② 重要な会計上の見積り及び当該見積りに用いた仮定

 当社グループの連結財務諸表は、わが国において一般に公正妥当と認められる会計基準に基づき作成されておりますが、この連結財務諸表の作成に当たっては、経営者により、会計基準の範囲内で一定の見積りが行われている部分があり、資産・負債や収益・費用の数値に反映されております。これらの会計上の見積りについては、継続して評価し、必要に応じて見直しを行っておりますが、見積りには不確実性が伴うため、実際の結果はこれらとは異なる場合があります。

 連結財務諸表の作成に当たって用いた会計上の見積り及び当該見積りに用いた仮定のうち、重要なものについては、「第5 経理の状況 1.連結財務諸表等 (1)連結財務諸表 注記事項(重要な会計上の見積り)」に記載のとおりであります。

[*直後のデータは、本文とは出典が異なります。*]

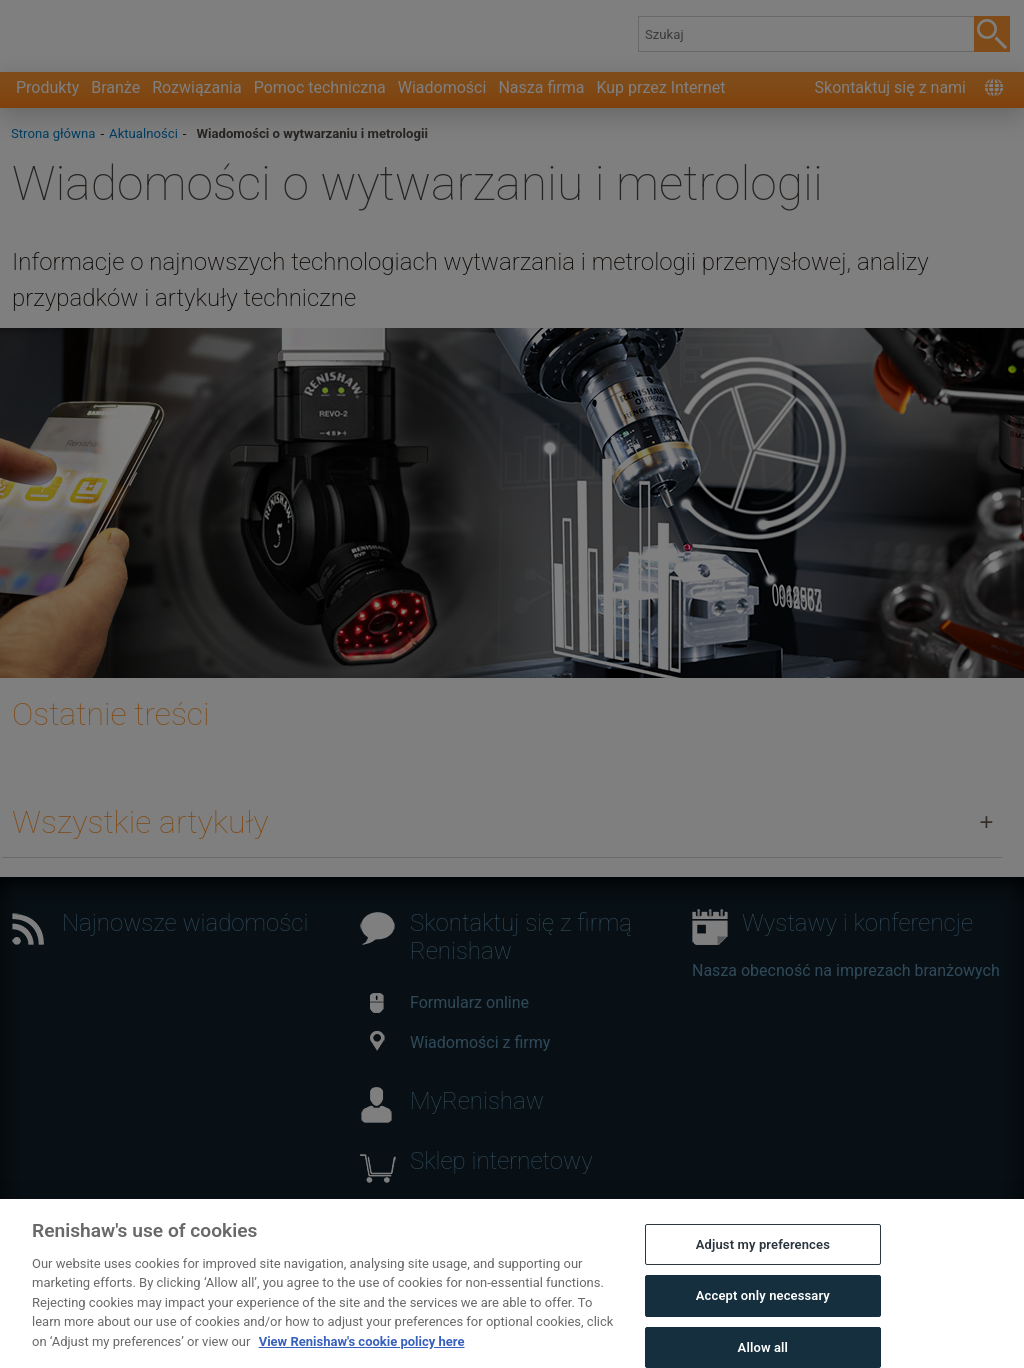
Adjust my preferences (763, 1268)
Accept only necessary (763, 1319)
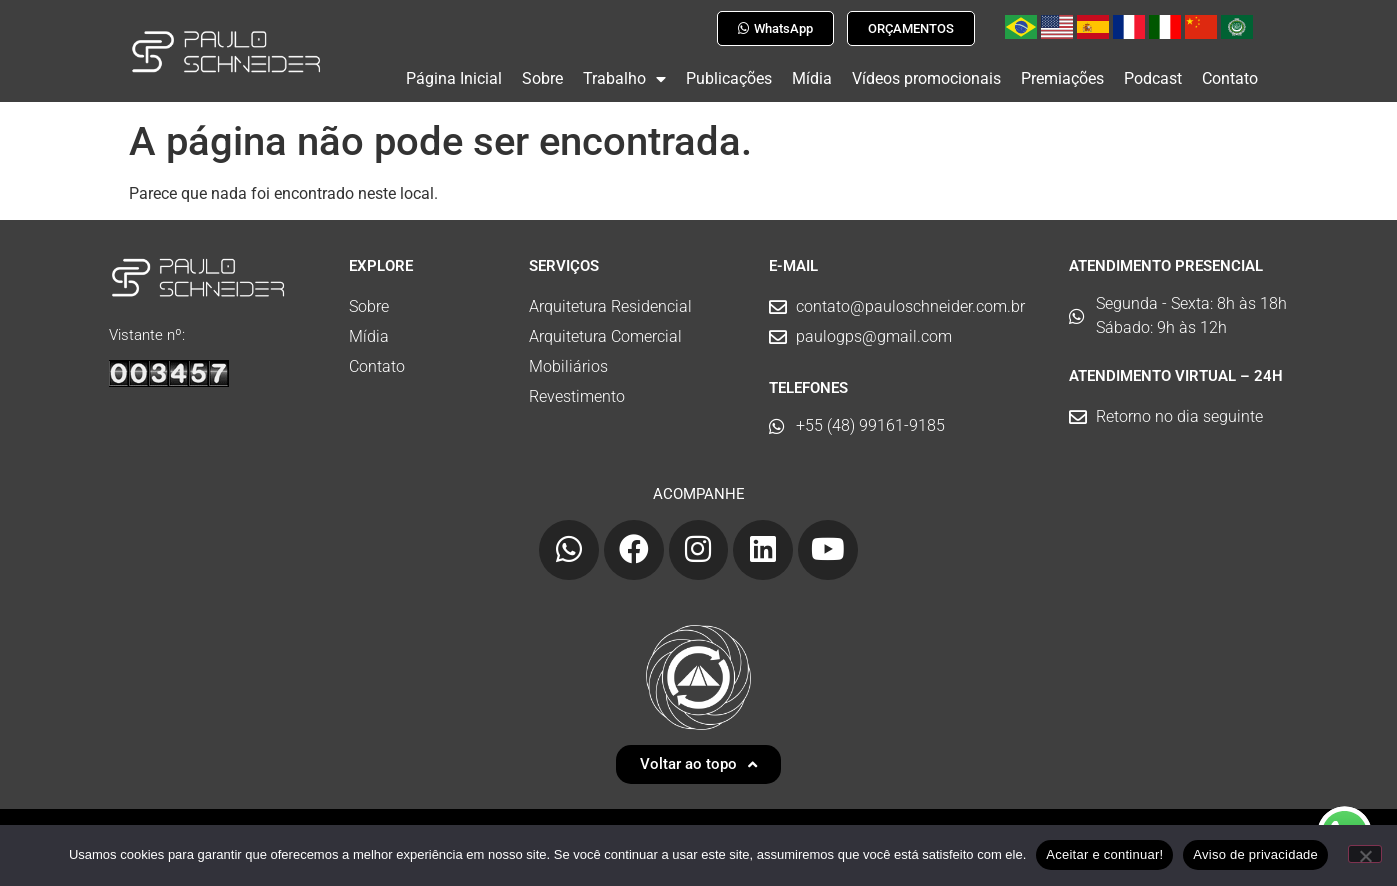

 なお、これらの会計上の見積りに際しては、今後の社会・経済状況などの経営環境に関する仮定が伴うこととなりますが、COVID-19の最終的な感染収束時期に関する合理的な予測は困難であり、これまでの国民的な感染拡大防止の取組みを契機とした生活様式の不可逆的な変化も進むなか、COVID-19の社会的影響を個別に評価していくことが困難になっていくことも考えられます。

 そのうえで、当社グループの連結財務諸表の作成に当たっては、COVID-19による重要な影響は認められず、翌年度の連結財務諸表に重要な影響を及ぼすリスクも識別しておりません。